A leitura, o livro de texto, o trabalho de casa e a escola são todos análogos aos media radiodifusores uma via, centralizado, e com ênfase nas estruturas predefinidas que obterão melhores resultados na audiência de massas.
Esta abordagem foi fundamentada na autoridade, hierarquia e centralização no professor das abordagens de à séculos. No extremo, o reforço e o castigo eram usados para melhorar a aprendizagem.
Hoje, os métodos de aprendizagem e muitos programas de instrução baseados no computador são largamente baseados nesta forma de aprendizagem difundida. O professor é principalmente um transmissor. Os curricula são elaborados por peritos que presumivelmente sabem o melhor programa da matéria e como as crianças poderão aprender melhor matemática, uma nova língua e compreender a Mesopotânia. Os programas não são feitos para cada aluno, mas sim, elaborados para satisfazer as necessidades das classes uma medida única, como a radiodifusão.

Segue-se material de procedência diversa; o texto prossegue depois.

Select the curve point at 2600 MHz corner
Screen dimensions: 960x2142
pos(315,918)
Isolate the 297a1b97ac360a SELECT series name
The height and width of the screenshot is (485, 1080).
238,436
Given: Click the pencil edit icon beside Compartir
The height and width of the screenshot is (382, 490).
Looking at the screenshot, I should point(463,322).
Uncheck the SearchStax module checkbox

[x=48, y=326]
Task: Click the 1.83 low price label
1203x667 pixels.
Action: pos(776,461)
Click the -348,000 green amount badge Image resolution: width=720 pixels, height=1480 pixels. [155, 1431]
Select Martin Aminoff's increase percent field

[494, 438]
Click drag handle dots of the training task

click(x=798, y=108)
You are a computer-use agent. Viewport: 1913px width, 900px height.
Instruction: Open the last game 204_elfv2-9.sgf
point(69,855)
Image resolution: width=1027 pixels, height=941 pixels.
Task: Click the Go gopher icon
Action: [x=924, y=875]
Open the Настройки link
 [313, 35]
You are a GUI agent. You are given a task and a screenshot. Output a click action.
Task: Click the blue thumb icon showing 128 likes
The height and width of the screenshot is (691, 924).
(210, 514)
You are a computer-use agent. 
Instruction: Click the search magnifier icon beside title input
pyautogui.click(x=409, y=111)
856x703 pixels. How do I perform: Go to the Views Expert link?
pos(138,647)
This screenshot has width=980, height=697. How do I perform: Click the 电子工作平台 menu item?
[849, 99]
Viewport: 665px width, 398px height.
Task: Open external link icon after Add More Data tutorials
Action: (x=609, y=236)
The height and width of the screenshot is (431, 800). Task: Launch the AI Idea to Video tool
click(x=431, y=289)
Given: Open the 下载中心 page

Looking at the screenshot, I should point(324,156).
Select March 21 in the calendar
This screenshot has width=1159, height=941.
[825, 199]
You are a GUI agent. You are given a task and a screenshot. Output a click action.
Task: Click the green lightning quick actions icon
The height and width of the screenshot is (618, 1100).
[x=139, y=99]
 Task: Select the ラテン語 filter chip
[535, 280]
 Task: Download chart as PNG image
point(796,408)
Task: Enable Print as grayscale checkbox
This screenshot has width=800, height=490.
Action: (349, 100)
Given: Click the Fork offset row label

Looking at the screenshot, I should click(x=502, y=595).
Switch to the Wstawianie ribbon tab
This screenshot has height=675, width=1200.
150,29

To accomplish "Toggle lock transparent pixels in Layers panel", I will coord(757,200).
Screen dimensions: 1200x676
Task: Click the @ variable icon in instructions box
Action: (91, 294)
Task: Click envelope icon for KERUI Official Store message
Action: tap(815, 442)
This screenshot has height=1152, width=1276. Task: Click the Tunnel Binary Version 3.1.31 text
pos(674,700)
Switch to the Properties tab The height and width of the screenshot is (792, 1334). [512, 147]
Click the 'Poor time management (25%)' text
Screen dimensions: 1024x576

É claro que muitos professores têm trabalhado muito para serem mais do que simples transmissores de informação, avaliadores de conhecimentos e juizes de desempenhos. Muitos de nós recordamo-nos de pelo menos um professor que nos inspirou para sermos os melhores; que nos encorajou a pensar diferente; que nos possibilitou um processo e integração da informação de diferentes campos; que nos ajudou a adquirir conhecimentos e valores.
Mas, não esquecendo os nobres e, por vezes, heróicos esforços dos professores, trabalhar com uma grande classe e com recursos limitados, o sistema de ensino continua a ser muito parecido com o modelo da difusão. Isto é especialmente verdade, em muitos países, onde os fundos para a educação são cada vez mais reduzidos. Quando se tem uma turma com 38 alunos e não há suporte tecnológico que permitam abordagens diferentes, a difusão não só faz sentido, como é a única opção possível.